Supplied entries >>
= = =

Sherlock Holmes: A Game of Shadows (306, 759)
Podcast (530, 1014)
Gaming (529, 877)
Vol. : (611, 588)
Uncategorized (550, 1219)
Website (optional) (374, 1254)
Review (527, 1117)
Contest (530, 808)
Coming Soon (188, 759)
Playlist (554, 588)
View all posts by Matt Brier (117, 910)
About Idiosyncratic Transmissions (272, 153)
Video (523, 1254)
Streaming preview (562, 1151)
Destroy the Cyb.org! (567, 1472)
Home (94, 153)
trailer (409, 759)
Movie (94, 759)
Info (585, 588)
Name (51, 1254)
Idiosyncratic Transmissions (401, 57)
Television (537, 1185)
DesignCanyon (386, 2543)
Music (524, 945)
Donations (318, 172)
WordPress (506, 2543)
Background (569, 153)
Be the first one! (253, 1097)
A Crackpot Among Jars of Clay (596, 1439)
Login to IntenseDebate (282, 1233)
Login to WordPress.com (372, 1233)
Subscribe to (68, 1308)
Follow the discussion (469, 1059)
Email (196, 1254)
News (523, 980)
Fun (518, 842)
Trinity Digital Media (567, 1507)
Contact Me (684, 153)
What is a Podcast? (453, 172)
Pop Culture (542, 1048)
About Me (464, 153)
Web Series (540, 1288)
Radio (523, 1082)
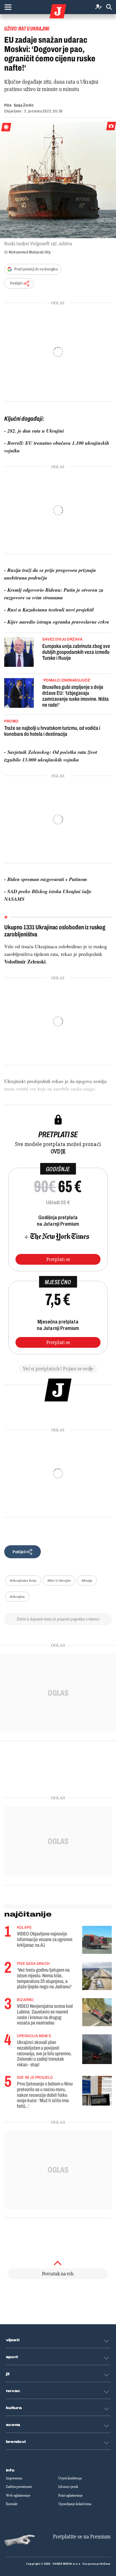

= = =

What is required >> From the line containing "About Idiosyncratic Transmissions (272, 153)" down to the end of the listing above, every line is to be returned exactly, though the pictures are not.

Task output >>
About Idiosyncratic Transmissions (272, 153)
Video (523, 1254)
Streaming preview (562, 1151)
Destroy the Cyb.org! (567, 1472)
Home (94, 153)
trailer (409, 759)
Movie (94, 759)
Info (585, 588)
Name (51, 1254)
Idiosyncratic Transmissions (401, 57)
Television (537, 1185)
DesignCanyon (386, 2543)
Music (524, 945)
Donations (318, 172)
WordPress (506, 2543)
Background (569, 153)
Be the first one! (253, 1097)
A Crackpot Among Jars of Clay (596, 1439)
Login to IntenseDebate (282, 1233)
Login to WordPress.com (372, 1233)
Subscribe to (68, 1308)
Follow the discussion (469, 1059)
Email (196, 1254)
News (523, 980)
Fun (518, 842)
Trinity Digital Media (567, 1507)
Contact Me (684, 153)
What is a Podcast? (453, 172)
Pop Culture (542, 1048)
About Me (464, 153)
Web Series (540, 1288)
Radio (523, 1082)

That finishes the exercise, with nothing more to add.